Starting with the beatnik adventurism of Harry Smith in the ’50s, he follows the chain that links irreverent and anarchic “head” humorists the Holy Modal Rounders and the Fugs to minimalist provocateurs Lou Reed, the Godz, and David Peel, up to CBGBtkick-starters Patti Smith and Lenny Kaye in the ’70s. In stark contrast to California’s mellow vibes during this same period, these proto-punks were noisy and unhinged, as well as radical in their (often) proud incompetence and faux “dumb” personas.

Equally challenged in musical prowess were the folk punk artists that operated on the outskirts of the London punk scene in the late ’70s. Neither accepted by the in-crowds of punk or folk, maverick “poets” like Patrik Fitzgerald, Jilted John, and the Television Personalities were rebel outcasts by virtue of circumstance. Folk fans thought their lyrics were doggerel and punk fans wanted some noise to pogo to. 

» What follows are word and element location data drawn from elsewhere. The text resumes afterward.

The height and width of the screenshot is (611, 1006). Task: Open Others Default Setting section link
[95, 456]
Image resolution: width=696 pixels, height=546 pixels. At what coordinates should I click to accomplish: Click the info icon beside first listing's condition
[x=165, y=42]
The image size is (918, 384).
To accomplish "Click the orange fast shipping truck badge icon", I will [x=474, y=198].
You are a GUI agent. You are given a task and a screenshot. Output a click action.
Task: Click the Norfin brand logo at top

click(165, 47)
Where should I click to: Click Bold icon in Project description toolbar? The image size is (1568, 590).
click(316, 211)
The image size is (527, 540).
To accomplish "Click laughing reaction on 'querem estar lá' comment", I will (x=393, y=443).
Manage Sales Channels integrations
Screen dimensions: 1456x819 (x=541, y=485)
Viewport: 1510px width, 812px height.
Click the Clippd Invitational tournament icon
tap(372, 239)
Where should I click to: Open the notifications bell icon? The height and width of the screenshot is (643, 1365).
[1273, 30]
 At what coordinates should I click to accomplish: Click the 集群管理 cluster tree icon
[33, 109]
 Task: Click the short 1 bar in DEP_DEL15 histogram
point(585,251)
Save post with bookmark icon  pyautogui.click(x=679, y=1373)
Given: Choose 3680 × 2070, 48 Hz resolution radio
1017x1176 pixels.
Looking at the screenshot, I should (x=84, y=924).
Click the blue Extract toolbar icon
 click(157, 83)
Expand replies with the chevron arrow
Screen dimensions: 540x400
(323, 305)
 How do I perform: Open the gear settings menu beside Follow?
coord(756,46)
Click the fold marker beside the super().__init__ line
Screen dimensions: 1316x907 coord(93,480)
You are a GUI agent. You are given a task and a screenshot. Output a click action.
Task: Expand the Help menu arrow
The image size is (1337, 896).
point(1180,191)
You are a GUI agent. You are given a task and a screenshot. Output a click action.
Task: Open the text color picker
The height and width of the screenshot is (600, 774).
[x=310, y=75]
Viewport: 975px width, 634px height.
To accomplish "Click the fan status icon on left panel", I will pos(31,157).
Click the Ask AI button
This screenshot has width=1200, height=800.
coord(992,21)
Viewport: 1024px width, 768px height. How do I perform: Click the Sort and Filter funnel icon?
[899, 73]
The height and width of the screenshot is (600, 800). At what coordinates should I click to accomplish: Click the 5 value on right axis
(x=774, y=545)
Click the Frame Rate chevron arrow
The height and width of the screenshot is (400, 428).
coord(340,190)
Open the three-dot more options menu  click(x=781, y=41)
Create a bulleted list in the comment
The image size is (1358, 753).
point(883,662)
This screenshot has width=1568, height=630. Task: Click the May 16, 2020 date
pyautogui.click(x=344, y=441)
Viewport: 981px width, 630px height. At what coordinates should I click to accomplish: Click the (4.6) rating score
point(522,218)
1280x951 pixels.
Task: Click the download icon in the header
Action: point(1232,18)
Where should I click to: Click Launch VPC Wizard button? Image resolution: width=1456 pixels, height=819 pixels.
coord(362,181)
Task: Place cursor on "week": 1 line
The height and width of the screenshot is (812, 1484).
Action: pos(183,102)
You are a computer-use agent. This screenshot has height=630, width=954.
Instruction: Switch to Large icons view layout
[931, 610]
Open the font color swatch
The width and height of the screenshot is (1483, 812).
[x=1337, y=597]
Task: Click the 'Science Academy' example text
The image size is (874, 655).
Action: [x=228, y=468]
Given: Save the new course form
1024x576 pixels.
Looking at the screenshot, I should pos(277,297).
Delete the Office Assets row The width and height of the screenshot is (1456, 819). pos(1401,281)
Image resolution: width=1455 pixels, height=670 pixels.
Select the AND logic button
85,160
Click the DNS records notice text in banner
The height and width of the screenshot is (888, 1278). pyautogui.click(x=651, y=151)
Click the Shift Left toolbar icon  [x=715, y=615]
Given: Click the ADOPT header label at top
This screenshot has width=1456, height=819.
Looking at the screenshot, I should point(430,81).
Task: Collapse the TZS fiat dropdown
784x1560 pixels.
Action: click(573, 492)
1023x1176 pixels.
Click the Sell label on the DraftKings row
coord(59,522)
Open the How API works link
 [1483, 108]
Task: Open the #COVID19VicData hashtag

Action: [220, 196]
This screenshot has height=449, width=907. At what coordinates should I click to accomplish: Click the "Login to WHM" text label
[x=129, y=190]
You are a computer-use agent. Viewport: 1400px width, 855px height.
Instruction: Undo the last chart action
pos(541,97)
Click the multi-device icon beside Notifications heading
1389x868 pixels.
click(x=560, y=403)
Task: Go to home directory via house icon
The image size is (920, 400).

Yet, punk troubadours they were, suffering the slings and arrows (or bottles and spittle) of combatants and cynics, valiantly preaching forth to the unconverted. If their outsider status primarily defines punks, these were the truest of the true. Some of them fought back against the purists, too, singing songs about punk or about folk, not just to justify their existence, but to show that their rebellion was targeted beyond the usual topical suspects, at the forms, conventions, and techniques they both worked within and against.

Patrik Fitzgerald spent 1976 trying to find a foothold in the burgeoning London punk scene, hanging out at his local record store, Small Wonder, and auditioning for any band that might have him. One of the many for which he failed the audition was London SS, which featured a pre-Clash Mick Jones and a pre-Generation X Tony James. Frustrated, Fitzgerald withdrew to his bedsit with his acoustic guitar, where he started writing punk songs minus a band, a concept none had considered possible, never mind desirable. 

Small Wonder featured again at this point, in their record company capacity, as the only indie willing to take a chance on this curious folk-punk hybridizer. Today, the “Safety Pin Stuck in My Heart” (1977) E.P., with its three-chord thrash strumming and off-key regional vocal delivery, stands as a significant forerunner of anti-folk ideals. While folk had become associated with the image-laden wordiness of Bob Dylan or the pastoral romanticism of Joni Mitchell, Fitzgerald offered stark descriptions of desperate lives, alienation, and urban confinement. 

His material was anti-punk, too, as many of the best punk songs are, the title track of that debut E.P. subtitled “A love song for punk music”.  Such heretical use of the “L” word in the context of punk endeared him only to the blacker sheep within a subculture that by the end of 1977 had already established restrictive expectations, rules, and parameters.

If Fitzgerald represented punk attitude being injected into the customary folk format of the singer-songwriter strumming an acoustic guitar, some folk punks reversed those roles, introducing folk ideals into punk forms. Oi music, for example, exhibits folk sensibilities within its punk expressions. Do an imaginary strip search of Sham 69 songs like “If the Kids are United” (1978) and “Hersham Boys” (1979) and one can hear the same organic community appeal, sing-along chorus lines, and empowering messages that are perennial features of folk protest music.